The Mig-2 is a button-operated darkroom timer. At 90 x 140 x 40 mm it's a small device. From the construction this looks like a device from the late 70s and early 80s. The production year is not marked; there is a price mark (18 roubles) on the bottom, and an electrical outlet at the back for connecting the enlarger.
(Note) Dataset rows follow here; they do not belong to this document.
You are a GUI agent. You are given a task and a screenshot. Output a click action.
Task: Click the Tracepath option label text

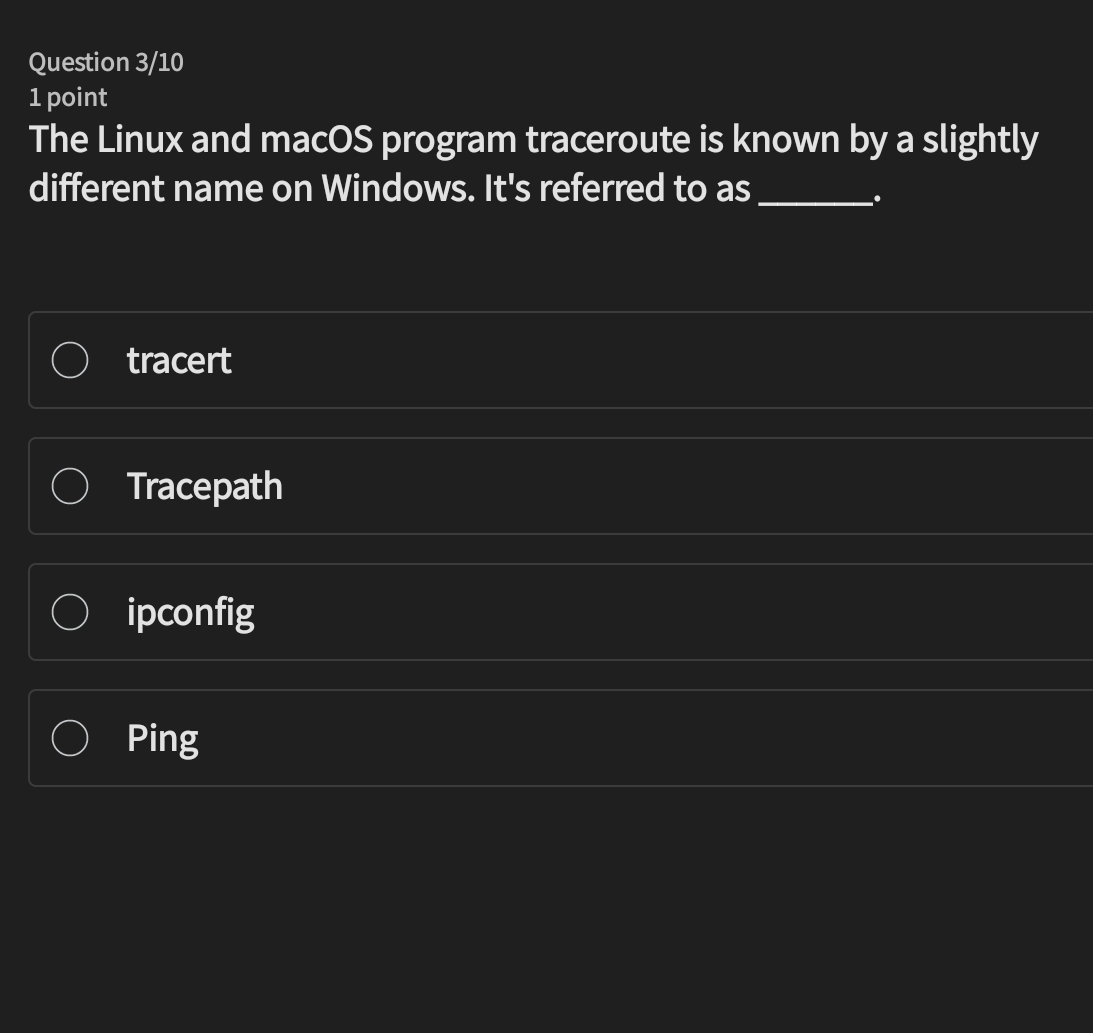tap(204, 486)
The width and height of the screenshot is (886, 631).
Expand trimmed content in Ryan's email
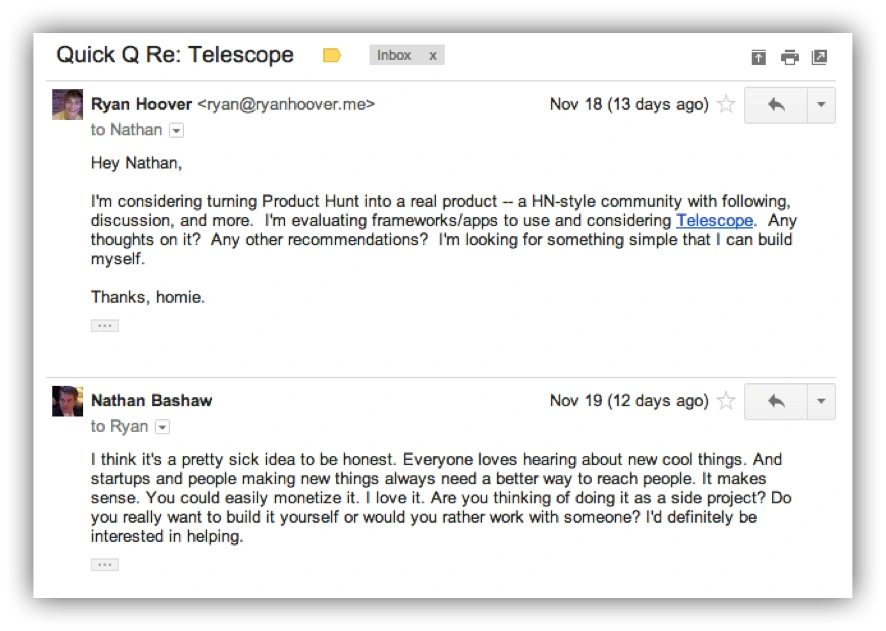pos(104,326)
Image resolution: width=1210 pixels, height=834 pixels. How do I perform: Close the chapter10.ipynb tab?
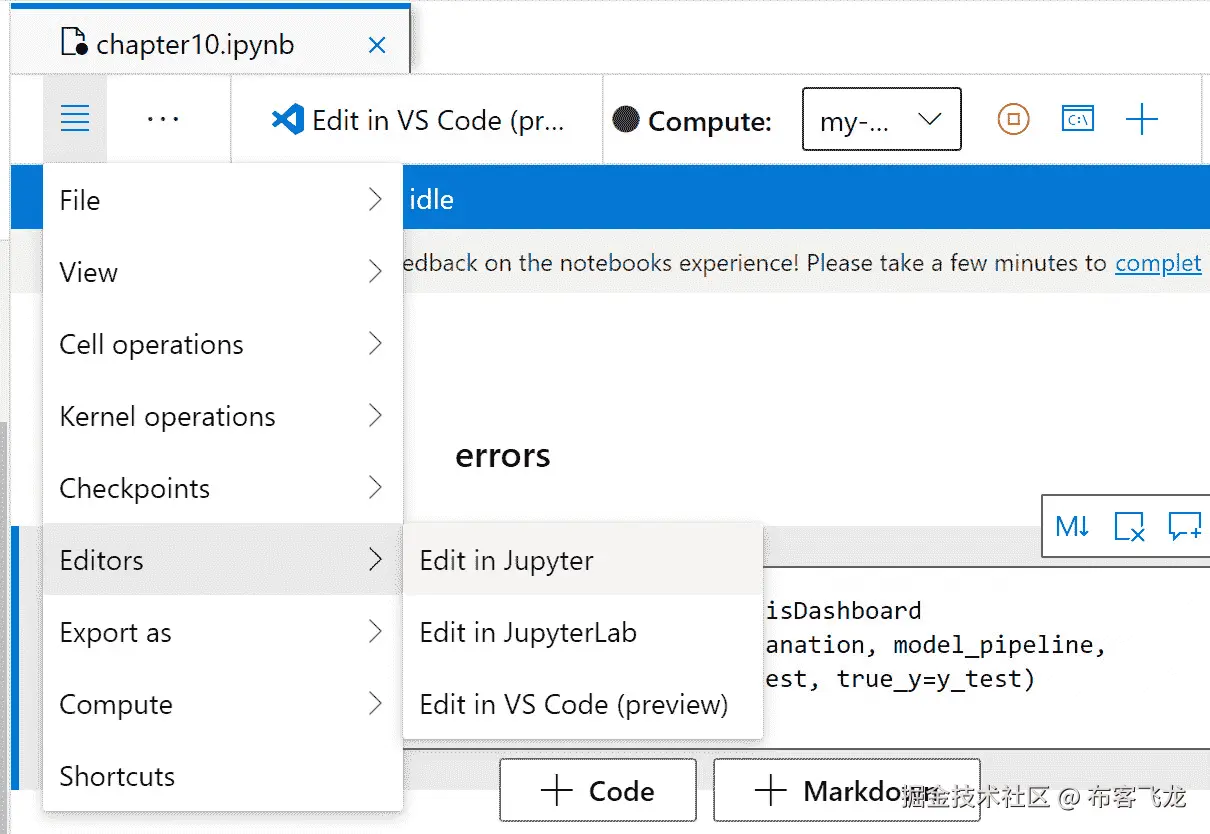click(377, 44)
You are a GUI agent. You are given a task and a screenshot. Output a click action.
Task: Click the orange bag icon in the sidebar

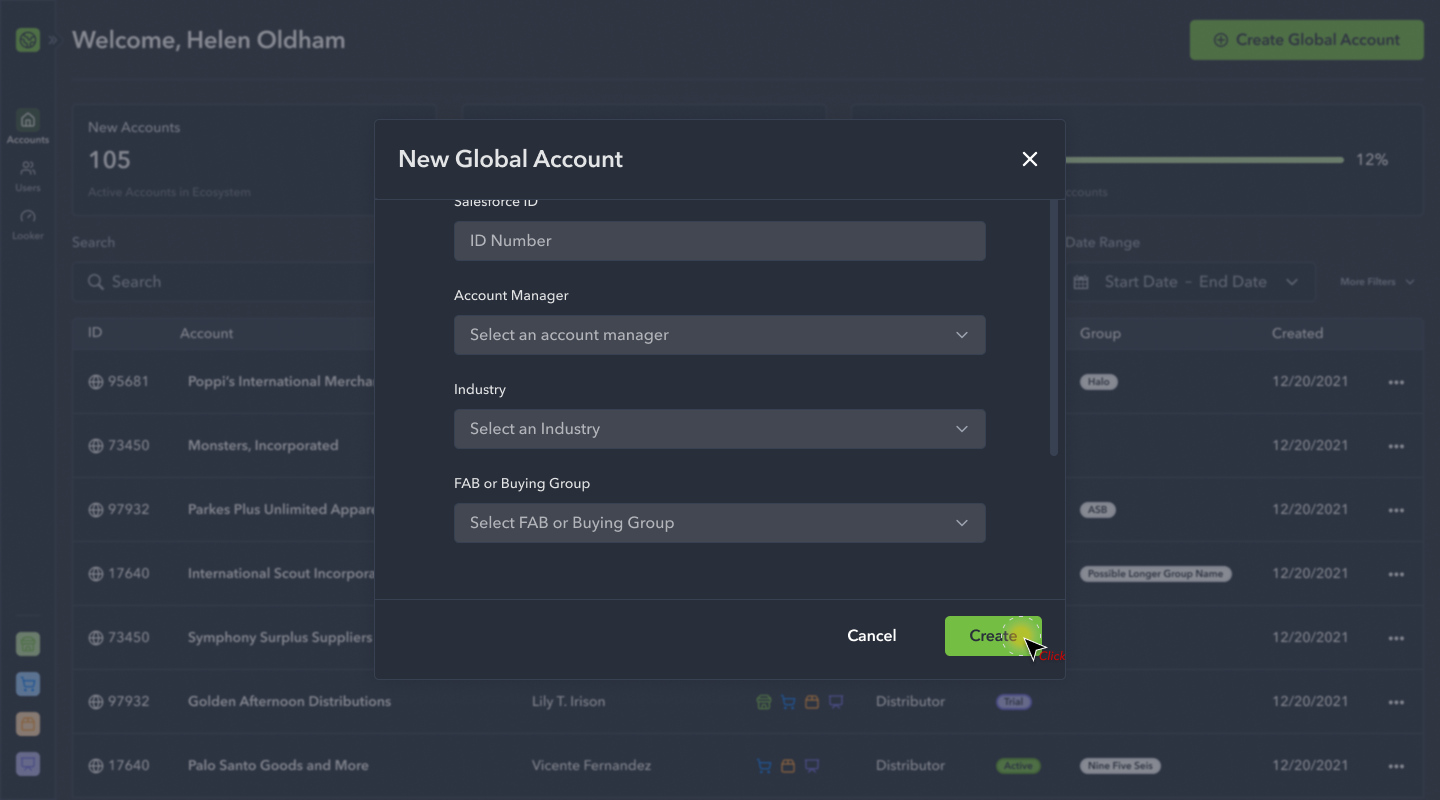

Apart from the excellent industrial design, it's somewhat remarkable for its quirky exposure time selection mechanism. Apart from the two large buttons marked "Start" (пуск, in red) and "Continuous" (постоянно), there is a set of five buttons marked 1, 2, 4, 8 and 16. These form a binary interface based on powers of two. Durations of powers of two seconds can be selected directly; intermediate times are selected by pressing several buttons at once which then are are added up. For 3 seconds you'd select 1 + 2, for 7 seconds you'd select 1 + 2 + 4, and for 21 seconds you'd press 1 + 4 + 16.
It follows that the 5 buttons on the Mig-2 give us 5 f-stops worth of exposure time range, or 1 to 31 seconds. If you need more than this, just open the aperture on your enlarging lens one stop. On this Mig-2, the exposure times all run with reasonable accuracy. The electronics are analog, though, and depending on the state of the capacitors exposure times might become inaccurate over the decades.
Using the Mig-2, you end up juggling powers of 2 in your head all the time. In the darkroom this is actually rather intuitive, since a lot of darkroom work is based on powers of 2 anyway. Suppose you are exposing at f/5.6 and you find that you need 12 seconds of exposure (8+4). Now you decide that you'd better expose at f/8 to have more time to play around. For one stop you need twice the exposure time, hence 12 seconds (16 + 8). If you look at the scale, this change becomes a very simple operation: from 1-2-4-8-16 you get 1-2-4-8-16 - in other words, just take all the pushed-down buttons and shift them one position to the right.
The name, of course, has nothing to do with the Mikoyan-Gurevich aviation construction bureau. In other words: in spite of the name this is not a fighter plane. The word "миг" simply means "moment", "instant".